We will now couple the discussions of ordinary least squares, Ridge and Lasso regression with a statistical interpretation, that is we move from a linear algebra analysis to a statistical analysis. In particular, we will focus on what the regularization terms can result in. We will amongst other things show that the regularization parameter can reduce considerably the variance of the parameters \( \beta \).
The advantage of doing linear regression is that we actually end up with analytical expressions for several statistical quantities.
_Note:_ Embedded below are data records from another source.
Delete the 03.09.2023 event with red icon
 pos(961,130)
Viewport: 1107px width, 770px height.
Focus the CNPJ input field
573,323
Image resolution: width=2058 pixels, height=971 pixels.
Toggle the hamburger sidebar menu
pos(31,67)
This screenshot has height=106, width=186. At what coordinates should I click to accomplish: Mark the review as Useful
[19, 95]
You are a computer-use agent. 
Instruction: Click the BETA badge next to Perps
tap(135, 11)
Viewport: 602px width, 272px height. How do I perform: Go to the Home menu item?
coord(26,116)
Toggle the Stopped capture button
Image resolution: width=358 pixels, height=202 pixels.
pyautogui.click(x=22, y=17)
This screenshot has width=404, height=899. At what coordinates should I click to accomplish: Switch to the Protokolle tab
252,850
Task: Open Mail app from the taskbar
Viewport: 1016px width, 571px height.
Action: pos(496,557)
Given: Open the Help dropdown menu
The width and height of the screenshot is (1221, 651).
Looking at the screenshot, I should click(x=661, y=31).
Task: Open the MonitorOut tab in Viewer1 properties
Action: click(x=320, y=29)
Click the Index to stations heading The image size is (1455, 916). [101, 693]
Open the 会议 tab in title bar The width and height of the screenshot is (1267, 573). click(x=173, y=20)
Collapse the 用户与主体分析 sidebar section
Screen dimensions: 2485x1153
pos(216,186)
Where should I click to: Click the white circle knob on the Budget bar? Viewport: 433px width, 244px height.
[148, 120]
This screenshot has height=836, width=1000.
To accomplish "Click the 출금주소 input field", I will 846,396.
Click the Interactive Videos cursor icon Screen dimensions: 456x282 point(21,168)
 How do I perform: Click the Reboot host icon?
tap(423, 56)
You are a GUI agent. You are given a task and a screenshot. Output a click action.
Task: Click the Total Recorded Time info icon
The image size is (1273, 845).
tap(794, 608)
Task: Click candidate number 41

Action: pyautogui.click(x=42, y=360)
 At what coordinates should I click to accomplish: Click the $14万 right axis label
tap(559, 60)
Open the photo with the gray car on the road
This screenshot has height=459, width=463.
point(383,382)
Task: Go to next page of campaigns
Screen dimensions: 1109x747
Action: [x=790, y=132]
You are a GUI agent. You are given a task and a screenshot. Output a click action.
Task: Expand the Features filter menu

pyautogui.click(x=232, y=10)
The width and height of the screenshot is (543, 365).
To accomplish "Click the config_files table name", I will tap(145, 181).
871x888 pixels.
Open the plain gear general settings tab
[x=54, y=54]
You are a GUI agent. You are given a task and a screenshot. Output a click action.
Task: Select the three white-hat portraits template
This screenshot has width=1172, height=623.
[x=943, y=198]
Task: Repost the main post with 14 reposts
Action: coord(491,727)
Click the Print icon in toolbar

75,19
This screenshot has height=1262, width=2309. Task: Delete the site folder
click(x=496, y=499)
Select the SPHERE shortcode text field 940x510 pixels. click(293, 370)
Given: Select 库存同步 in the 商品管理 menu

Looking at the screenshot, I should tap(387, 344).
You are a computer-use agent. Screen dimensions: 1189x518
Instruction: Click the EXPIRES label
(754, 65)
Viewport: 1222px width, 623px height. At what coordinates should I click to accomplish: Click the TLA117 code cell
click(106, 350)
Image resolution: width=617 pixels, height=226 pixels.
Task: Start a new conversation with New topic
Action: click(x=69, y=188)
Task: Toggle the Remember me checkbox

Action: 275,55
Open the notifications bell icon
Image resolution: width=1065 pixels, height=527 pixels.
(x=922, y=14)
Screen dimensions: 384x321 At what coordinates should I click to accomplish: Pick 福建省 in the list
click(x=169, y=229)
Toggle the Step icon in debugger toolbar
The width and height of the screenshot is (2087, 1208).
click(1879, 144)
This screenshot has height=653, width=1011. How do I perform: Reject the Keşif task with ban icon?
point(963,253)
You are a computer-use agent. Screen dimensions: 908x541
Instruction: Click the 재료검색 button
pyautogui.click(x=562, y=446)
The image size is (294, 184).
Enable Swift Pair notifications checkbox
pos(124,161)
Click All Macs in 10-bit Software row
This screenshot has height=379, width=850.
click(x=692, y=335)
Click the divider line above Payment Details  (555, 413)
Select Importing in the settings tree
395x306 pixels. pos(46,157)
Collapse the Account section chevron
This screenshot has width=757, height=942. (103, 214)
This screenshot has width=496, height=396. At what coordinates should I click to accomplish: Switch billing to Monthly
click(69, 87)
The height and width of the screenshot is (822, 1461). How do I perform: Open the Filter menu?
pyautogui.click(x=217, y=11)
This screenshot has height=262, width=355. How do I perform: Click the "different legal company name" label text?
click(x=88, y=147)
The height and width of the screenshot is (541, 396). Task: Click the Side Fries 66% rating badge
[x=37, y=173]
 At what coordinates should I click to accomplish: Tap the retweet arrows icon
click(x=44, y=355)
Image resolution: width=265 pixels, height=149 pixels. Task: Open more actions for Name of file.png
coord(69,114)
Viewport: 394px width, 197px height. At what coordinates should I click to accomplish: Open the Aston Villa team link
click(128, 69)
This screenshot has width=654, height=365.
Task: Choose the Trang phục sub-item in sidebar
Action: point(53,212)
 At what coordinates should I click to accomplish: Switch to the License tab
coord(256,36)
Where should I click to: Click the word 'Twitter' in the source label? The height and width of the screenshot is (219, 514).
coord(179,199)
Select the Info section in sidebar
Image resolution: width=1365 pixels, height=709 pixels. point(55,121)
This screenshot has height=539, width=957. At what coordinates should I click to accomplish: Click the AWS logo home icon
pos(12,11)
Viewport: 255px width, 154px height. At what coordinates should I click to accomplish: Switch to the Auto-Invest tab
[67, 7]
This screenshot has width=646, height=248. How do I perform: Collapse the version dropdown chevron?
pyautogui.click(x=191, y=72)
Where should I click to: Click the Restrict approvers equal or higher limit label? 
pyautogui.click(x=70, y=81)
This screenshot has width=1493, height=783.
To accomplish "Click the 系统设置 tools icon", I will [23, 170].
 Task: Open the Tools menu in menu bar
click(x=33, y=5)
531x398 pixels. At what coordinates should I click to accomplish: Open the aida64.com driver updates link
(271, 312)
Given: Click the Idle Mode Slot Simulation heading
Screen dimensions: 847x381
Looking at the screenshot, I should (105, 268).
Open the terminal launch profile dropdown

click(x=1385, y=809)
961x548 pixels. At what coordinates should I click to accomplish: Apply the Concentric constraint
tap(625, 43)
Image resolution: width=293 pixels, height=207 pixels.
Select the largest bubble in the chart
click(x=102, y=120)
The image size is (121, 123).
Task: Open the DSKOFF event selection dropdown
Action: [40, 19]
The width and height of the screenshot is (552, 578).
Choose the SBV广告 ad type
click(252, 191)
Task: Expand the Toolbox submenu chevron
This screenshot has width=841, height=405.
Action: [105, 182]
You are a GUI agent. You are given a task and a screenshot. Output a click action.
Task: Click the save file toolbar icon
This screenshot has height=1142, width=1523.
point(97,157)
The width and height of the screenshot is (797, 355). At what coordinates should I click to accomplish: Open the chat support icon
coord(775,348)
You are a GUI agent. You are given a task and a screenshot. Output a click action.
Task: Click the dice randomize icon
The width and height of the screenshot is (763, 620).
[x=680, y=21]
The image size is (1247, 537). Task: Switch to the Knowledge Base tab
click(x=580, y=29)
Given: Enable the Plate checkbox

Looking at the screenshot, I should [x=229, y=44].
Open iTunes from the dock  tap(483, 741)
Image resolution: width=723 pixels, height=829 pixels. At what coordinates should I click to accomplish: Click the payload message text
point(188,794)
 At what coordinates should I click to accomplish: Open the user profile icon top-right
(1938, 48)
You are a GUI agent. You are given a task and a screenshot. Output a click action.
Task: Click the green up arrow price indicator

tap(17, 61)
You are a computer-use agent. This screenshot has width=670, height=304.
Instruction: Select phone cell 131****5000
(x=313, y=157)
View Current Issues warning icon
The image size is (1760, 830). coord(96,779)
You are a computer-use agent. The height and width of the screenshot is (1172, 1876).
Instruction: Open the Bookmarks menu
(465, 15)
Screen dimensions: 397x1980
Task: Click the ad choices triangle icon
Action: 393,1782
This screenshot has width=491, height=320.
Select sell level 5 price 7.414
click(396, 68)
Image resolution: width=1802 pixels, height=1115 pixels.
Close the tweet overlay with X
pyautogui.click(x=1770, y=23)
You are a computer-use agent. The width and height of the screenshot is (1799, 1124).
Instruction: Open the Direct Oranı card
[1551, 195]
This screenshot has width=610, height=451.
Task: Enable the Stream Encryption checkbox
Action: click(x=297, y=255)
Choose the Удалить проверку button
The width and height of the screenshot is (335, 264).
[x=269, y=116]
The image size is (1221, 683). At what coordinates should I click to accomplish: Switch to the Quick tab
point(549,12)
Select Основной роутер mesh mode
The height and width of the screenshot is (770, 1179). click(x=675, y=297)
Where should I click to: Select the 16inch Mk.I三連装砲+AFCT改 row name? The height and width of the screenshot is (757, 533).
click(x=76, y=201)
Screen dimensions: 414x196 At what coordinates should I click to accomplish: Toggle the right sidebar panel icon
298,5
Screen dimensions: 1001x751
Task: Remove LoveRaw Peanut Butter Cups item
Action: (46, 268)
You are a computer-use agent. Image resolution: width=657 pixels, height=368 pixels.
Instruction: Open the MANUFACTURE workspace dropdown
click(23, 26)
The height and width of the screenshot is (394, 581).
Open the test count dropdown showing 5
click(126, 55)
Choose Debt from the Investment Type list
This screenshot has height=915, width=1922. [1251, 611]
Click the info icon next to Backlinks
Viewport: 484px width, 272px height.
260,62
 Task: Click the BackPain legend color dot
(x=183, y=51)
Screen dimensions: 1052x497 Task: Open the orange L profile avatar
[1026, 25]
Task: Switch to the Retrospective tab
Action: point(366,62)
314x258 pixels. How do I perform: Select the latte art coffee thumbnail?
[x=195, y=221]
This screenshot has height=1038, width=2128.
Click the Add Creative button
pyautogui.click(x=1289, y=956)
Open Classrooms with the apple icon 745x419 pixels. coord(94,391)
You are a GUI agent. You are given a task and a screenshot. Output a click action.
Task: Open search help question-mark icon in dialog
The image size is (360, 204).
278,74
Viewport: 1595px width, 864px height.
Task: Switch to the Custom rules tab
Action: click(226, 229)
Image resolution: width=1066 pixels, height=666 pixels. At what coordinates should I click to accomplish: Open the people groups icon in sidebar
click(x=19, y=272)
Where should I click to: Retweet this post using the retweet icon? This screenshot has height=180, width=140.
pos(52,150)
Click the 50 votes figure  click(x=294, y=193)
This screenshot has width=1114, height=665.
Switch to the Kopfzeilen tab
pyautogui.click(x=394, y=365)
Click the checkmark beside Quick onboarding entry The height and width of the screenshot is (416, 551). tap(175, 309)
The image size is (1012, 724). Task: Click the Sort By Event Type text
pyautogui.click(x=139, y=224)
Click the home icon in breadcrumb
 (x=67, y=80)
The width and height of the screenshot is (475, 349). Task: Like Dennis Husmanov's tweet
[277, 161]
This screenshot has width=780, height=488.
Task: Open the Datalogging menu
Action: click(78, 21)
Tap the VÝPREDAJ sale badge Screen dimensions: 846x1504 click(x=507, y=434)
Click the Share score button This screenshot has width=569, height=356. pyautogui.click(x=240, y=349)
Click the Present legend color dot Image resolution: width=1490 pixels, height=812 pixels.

Standard least squares and Ridge regression allow us to derive quantities like the variance and other expectation values in a rather straightforward way.
It is assumed that \( \varepsilon_i \sim \mathcal{N}(0, \sigma^2) \) and the \( \varepsilon_{i} \) are independent, i.e.:
$$ \begin{align*} \mbox{Cov}(\varepsilon_{i_1}, \varepsilon_{i_2}) & = \left\{ \begin{array}{lcc} \sigma^2 & \mbox{if} & i_1 = i_2, \\ 0 & \mbox{if} & i_1 \not= i_2. \end{array} \right. \end{align*} $$The randomness of \( \varepsilon_i \) implies that \( \mathbf{y}_i \) is also a random variable. In particular, \( \mathbf{y}_i \) is normally distributed, because \( \varepsilon_i \sim \mathcal{N}(0, \sigma^2) \) and \( \mathbf{X}_{i,\ast} \, \boldsymbol{\beta} \) is a non-random scalar. To specify the parameters of the distribution of \( \mathbf{y}_i \) we need to calculate its first two moments.
Recall that \( \boldsymbol{X} \) is a matrix of dimensionality \( n\times p \). The notation above \( \mathbf{X}_{i,\ast} \) means that we are looking at the row number \( i \) and perform a sum over all values \( p \).